**Your instructions:**
Below are some records. Return exactly the lines from the one containing "You are a GUI" through the one containing "Relationship (805, 23)", both included, and only those.

**Available data:**
══════

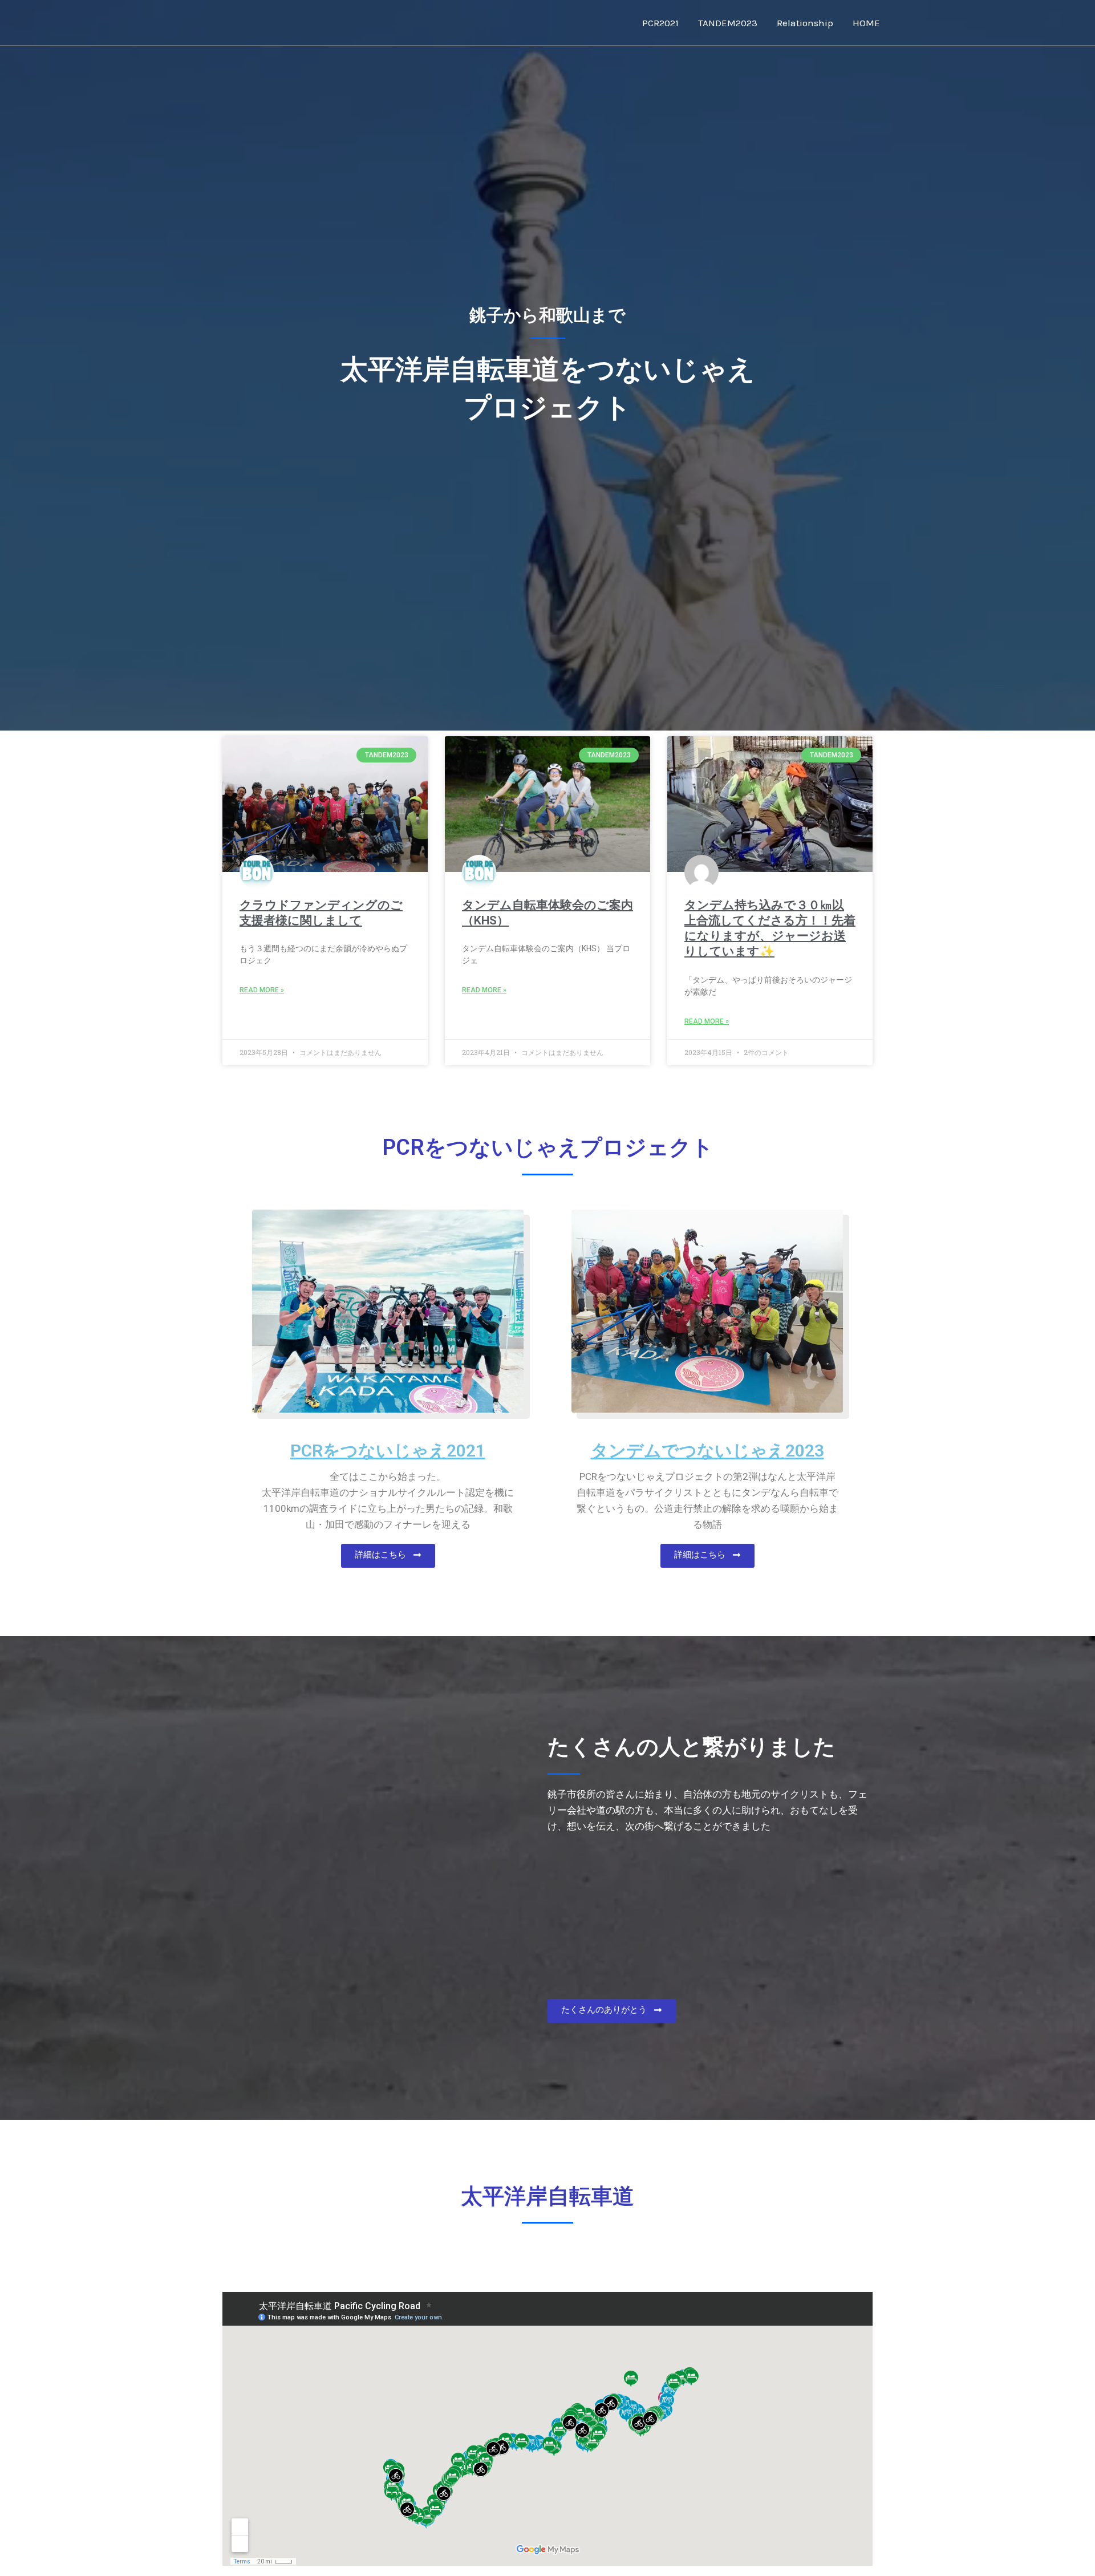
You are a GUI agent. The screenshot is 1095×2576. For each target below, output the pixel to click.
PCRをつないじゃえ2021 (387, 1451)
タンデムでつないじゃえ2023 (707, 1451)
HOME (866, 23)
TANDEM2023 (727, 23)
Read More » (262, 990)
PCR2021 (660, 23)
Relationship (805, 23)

══════

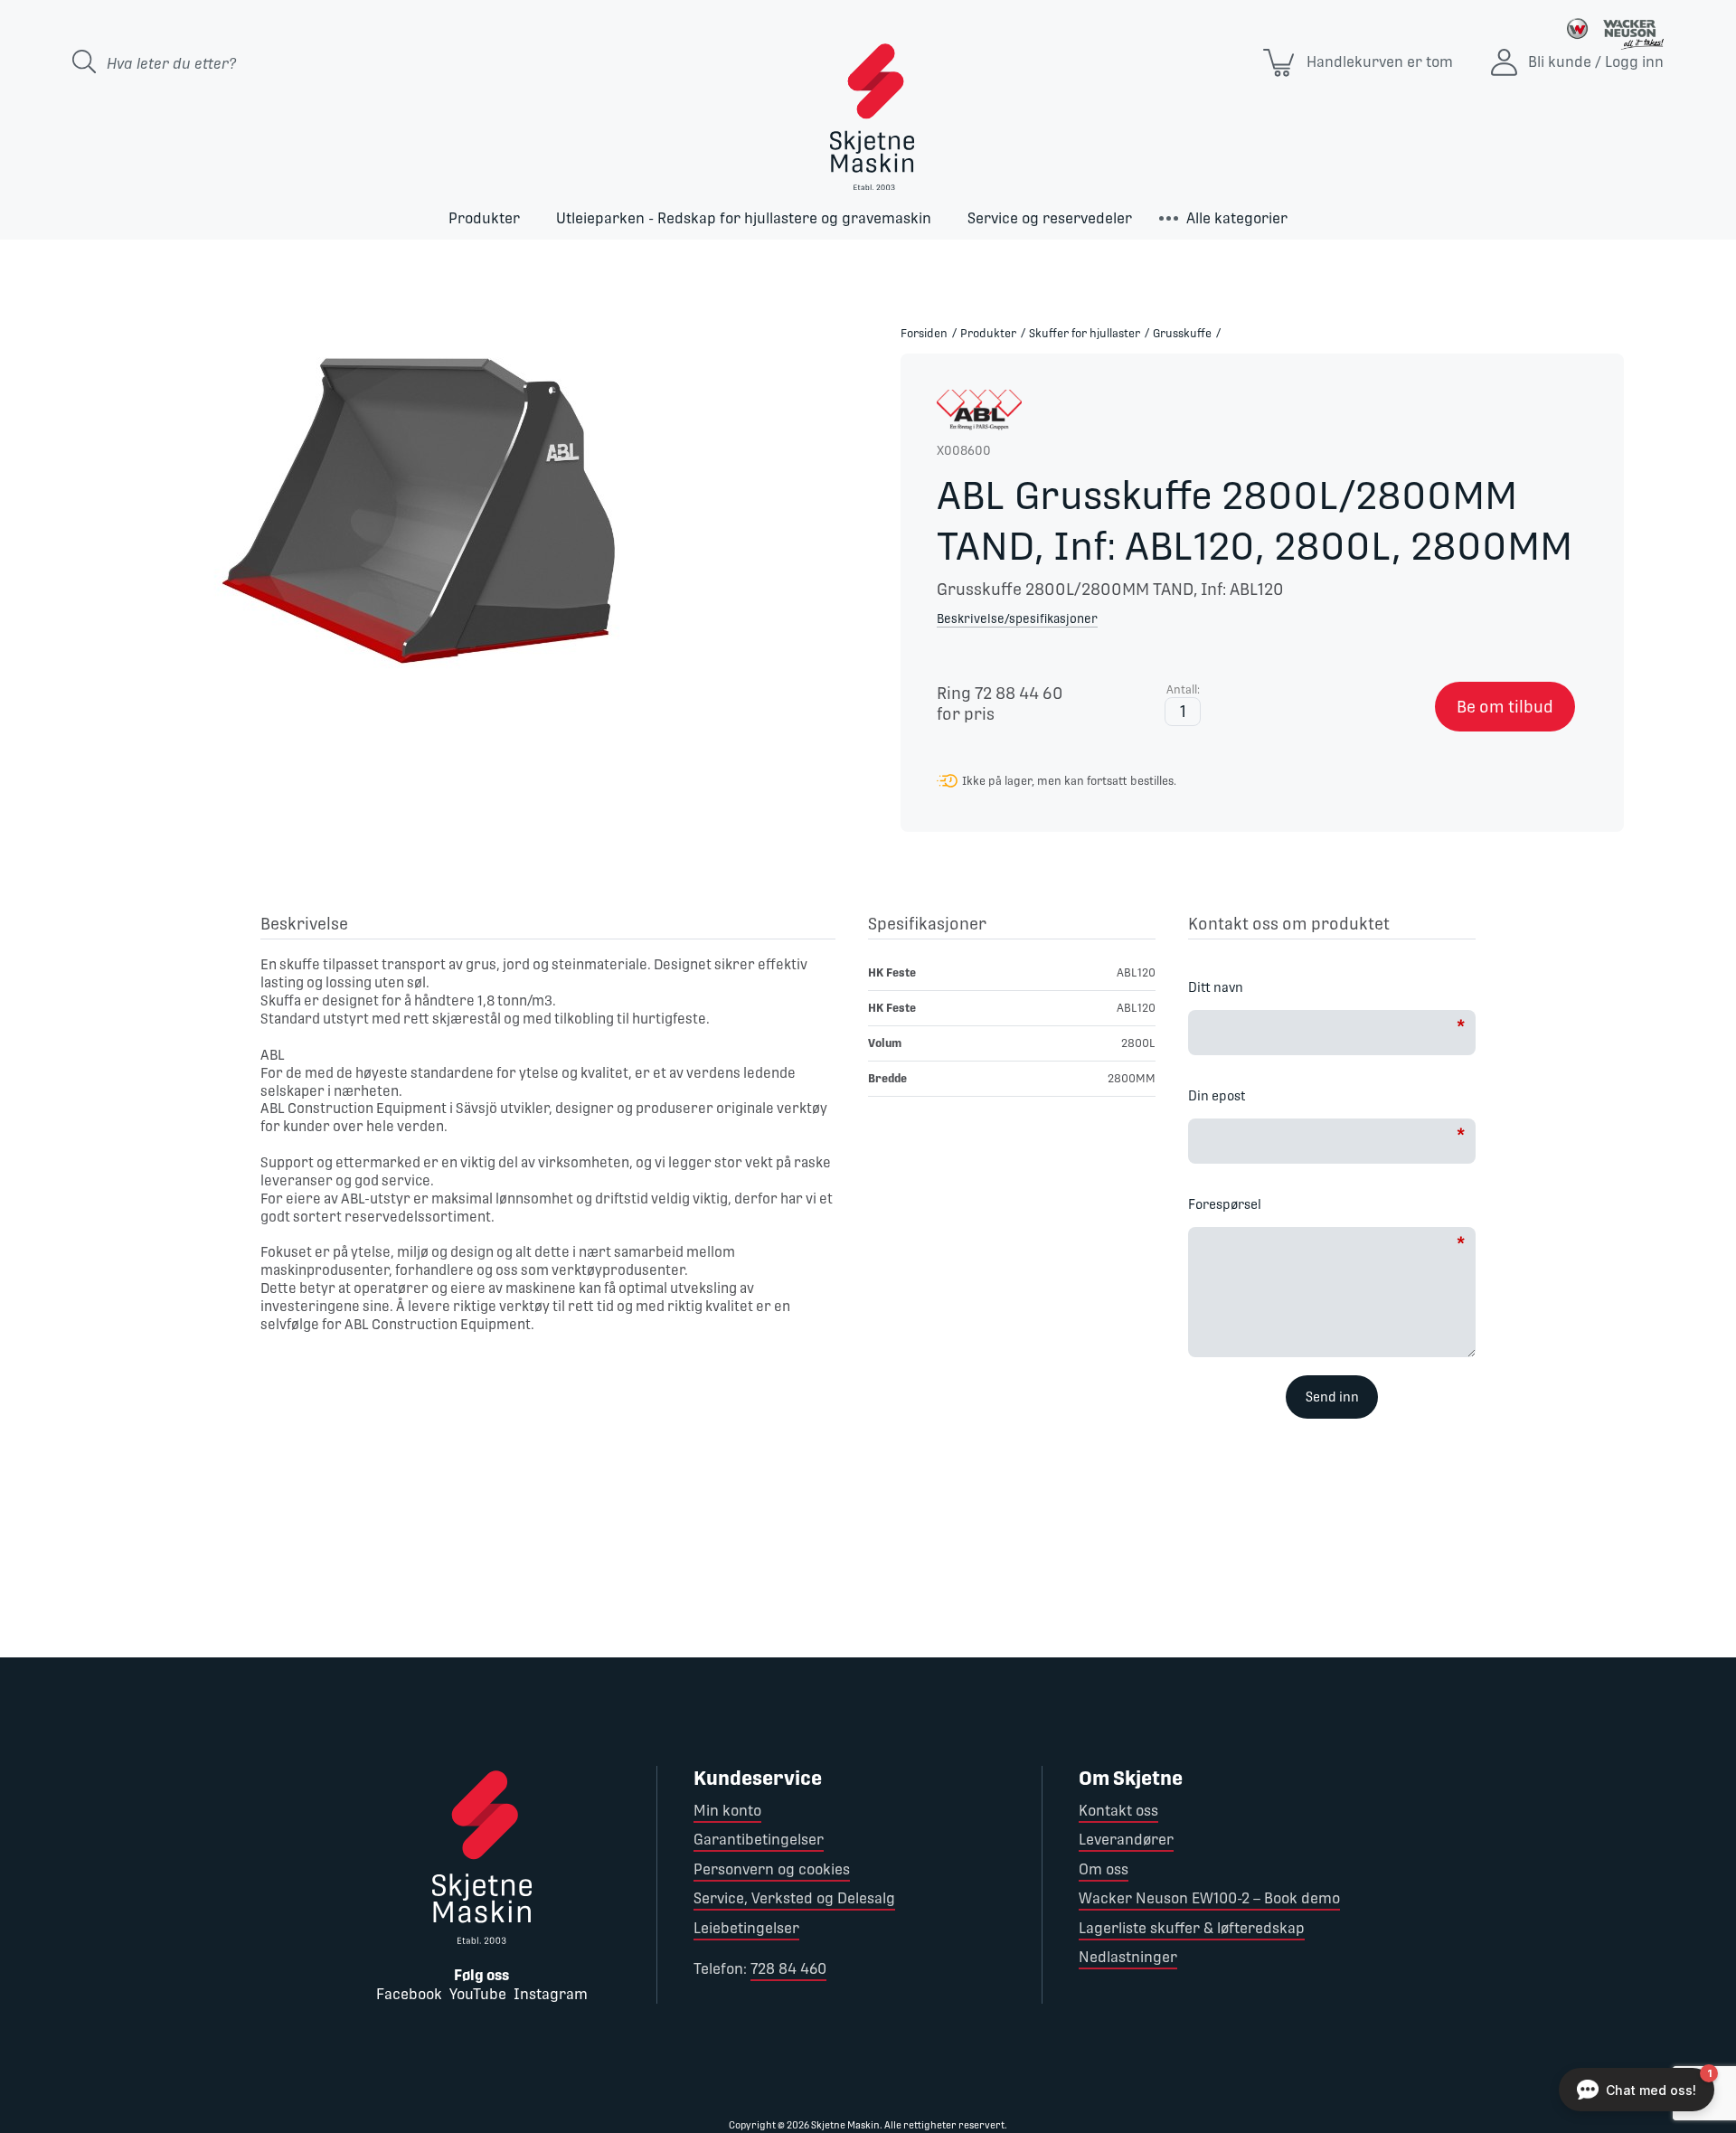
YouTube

══════

**Solution:**
You are a GUI agent. The screenshot is 1095×2576. For each target below, output the pixel to click.
PCRをつないじゃえ2021 (387, 1451)
タンデムでつないじゃえ2023 (707, 1451)
HOME (866, 23)
TANDEM2023 (727, 23)
Read More » (262, 990)
PCR2021 (660, 23)
Relationship (805, 23)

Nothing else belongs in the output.